I am currently on the prowl for an intramural sports league here in Birmingham. I just moved to here a few months ago and now that I have pretty much adjusted, I feel its time for some fun. Competitive sports to take my mind off work seem to be the answer! Also, now that I am finally settling in, I will be joining one of Birmingham’s Civitan clubs.
When joining any organization, I ask myself three things. Do I support the mission, can I stand by the members, and will the impact be relevant?
Sense of Purpose
For a lot of people, college graduation is a time to celebrate and start looking for that first career opportunity. But after a few years of academia, many people start to look for that sense of purpose in life or a way to help others. In college, plugging in was easy. In the career world, it can take some effort to find an appealing cause. If you were talking to a recent college graduate, maybe over a beer or coffee, what would you tell them about Civitan?
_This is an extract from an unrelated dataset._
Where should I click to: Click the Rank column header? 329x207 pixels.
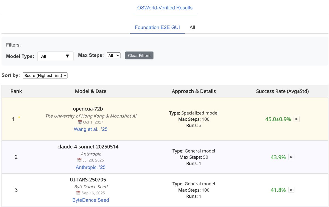tap(16, 91)
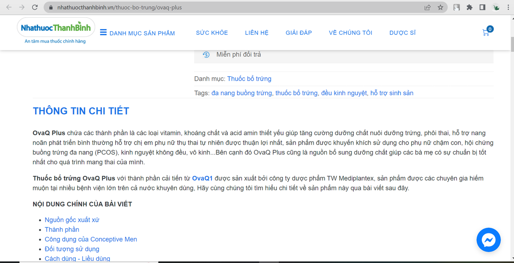Image resolution: width=514 pixels, height=263 pixels.
Task: Open the LIÊN HỆ menu
Action: coord(257,33)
It is important to focus on your career for stability and growth for you and your family, but do not let it be your only focus. Unite with your neighbors and address the humanitarian needs within your community.
The world is much more fast-paced today than it was one hundred years ago. The slow pace made it easy to see the need for service organizations within communities, throughout the nation, and around the world. Be aware of what is happening around you and do not let it pass you by before it is too late.